▶ [Task details] In your reply, restate all of the records below word for word.

▶ [Task input]
((

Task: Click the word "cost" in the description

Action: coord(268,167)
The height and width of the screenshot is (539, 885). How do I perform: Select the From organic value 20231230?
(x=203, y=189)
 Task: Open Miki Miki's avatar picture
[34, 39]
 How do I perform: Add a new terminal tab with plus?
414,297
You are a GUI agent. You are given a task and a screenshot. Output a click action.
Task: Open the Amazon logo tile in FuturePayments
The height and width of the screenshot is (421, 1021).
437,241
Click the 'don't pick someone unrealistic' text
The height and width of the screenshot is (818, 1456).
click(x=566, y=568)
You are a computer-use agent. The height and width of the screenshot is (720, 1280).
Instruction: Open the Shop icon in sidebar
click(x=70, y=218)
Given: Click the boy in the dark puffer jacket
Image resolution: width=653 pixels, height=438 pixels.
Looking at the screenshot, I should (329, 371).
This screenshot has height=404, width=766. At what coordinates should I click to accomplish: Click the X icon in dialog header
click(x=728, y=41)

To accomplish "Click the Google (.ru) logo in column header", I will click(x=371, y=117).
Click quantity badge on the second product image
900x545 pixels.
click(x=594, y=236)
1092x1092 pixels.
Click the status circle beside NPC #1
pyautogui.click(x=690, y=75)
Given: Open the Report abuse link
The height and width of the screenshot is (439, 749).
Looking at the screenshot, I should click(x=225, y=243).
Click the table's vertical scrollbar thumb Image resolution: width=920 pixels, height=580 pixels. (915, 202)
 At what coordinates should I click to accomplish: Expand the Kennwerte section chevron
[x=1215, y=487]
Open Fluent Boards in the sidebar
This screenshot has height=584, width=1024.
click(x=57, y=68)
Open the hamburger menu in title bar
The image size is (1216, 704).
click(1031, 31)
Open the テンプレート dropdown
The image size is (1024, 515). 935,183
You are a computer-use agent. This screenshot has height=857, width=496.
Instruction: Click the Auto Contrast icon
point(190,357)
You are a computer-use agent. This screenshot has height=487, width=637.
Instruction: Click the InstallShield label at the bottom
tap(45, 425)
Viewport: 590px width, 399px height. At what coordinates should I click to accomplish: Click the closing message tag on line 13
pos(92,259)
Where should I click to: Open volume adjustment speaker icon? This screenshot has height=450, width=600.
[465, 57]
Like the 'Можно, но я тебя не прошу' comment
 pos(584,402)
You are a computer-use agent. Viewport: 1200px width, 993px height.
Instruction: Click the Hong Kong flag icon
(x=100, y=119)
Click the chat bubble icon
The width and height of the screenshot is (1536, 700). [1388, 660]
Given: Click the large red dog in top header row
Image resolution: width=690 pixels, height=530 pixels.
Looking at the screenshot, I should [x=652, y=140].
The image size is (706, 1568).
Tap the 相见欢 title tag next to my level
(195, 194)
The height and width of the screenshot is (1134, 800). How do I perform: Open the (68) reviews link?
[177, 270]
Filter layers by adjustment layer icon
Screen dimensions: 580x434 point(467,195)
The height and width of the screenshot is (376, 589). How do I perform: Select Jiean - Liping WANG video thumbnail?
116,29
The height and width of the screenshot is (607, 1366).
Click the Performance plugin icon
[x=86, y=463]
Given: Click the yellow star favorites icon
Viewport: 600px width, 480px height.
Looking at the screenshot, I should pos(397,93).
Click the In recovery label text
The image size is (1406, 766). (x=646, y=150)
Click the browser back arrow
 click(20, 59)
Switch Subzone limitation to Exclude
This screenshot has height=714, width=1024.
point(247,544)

))

▶ [Written answer]
Task: Click the word "cost" in the description

Action: coord(268,167)
The height and width of the screenshot is (539, 885). How do I perform: Select the From organic value 20231230?
(x=203, y=189)
 Task: Open Miki Miki's avatar picture
[34, 39]
 How do I perform: Add a new terminal tab with plus?
414,297
You are a GUI agent. You are given a task and a screenshot. Output a click action.
Task: Open the Amazon logo tile in FuturePayments
The height and width of the screenshot is (421, 1021).
437,241
Click the 'don't pick someone unrealistic' text
The height and width of the screenshot is (818, 1456).
click(x=566, y=568)
You are a computer-use agent. The height and width of the screenshot is (720, 1280).
Instruction: Open the Shop icon in sidebar
click(x=70, y=218)
Given: Click the boy in the dark puffer jacket
Image resolution: width=653 pixels, height=438 pixels.
Looking at the screenshot, I should (329, 371).
This screenshot has height=404, width=766. At what coordinates should I click to accomplish: Click the X icon in dialog header
click(x=728, y=41)

To accomplish "Click the Google (.ru) logo in column header", I will click(x=371, y=117).
Click quantity badge on the second product image
900x545 pixels.
click(x=594, y=236)
1092x1092 pixels.
Click the status circle beside NPC #1
pyautogui.click(x=690, y=75)
Given: Open the Report abuse link
The height and width of the screenshot is (439, 749).
Looking at the screenshot, I should click(x=225, y=243).
Click the table's vertical scrollbar thumb Image resolution: width=920 pixels, height=580 pixels. (915, 202)
 At what coordinates should I click to accomplish: Expand the Kennwerte section chevron
[x=1215, y=487]
Open Fluent Boards in the sidebar
This screenshot has height=584, width=1024.
click(x=57, y=68)
Open the hamburger menu in title bar
The image size is (1216, 704).
click(1031, 31)
Open the テンプレート dropdown
The image size is (1024, 515). 935,183
You are a computer-use agent. This screenshot has height=857, width=496.
Instruction: Click the Auto Contrast icon
point(190,357)
You are a computer-use agent. This screenshot has height=487, width=637.
Instruction: Click the InstallShield label at the bottom
tap(45, 425)
Viewport: 590px width, 399px height. At what coordinates should I click to accomplish: Click the closing message tag on line 13
pos(92,259)
Where should I click to: Open volume adjustment speaker icon? This screenshot has height=450, width=600.
[465, 57]
Like the 'Можно, но я тебя не прошу' comment
 pos(584,402)
You are a computer-use agent. Viewport: 1200px width, 993px height.
Instruction: Click the Hong Kong flag icon
(x=100, y=119)
Click the chat bubble icon
The width and height of the screenshot is (1536, 700). [1388, 660]
Given: Click the large red dog in top header row
Image resolution: width=690 pixels, height=530 pixels.
Looking at the screenshot, I should [x=652, y=140].
The image size is (706, 1568).
Tap the 相见欢 title tag next to my level
(195, 194)
The height and width of the screenshot is (1134, 800). How do I perform: Open the (68) reviews link?
[177, 270]
Filter layers by adjustment layer icon
Screen dimensions: 580x434 point(467,195)
The height and width of the screenshot is (376, 589). How do I perform: Select Jiean - Liping WANG video thumbnail?
116,29
The height and width of the screenshot is (607, 1366).
Click the Performance plugin icon
[x=86, y=463]
Given: Click the yellow star favorites icon
Viewport: 600px width, 480px height.
Looking at the screenshot, I should pos(397,93).
Click the In recovery label text
The image size is (1406, 766). (x=646, y=150)
Click the browser back arrow
 click(20, 59)
Switch Subzone limitation to Exclude
This screenshot has height=714, width=1024.
point(247,544)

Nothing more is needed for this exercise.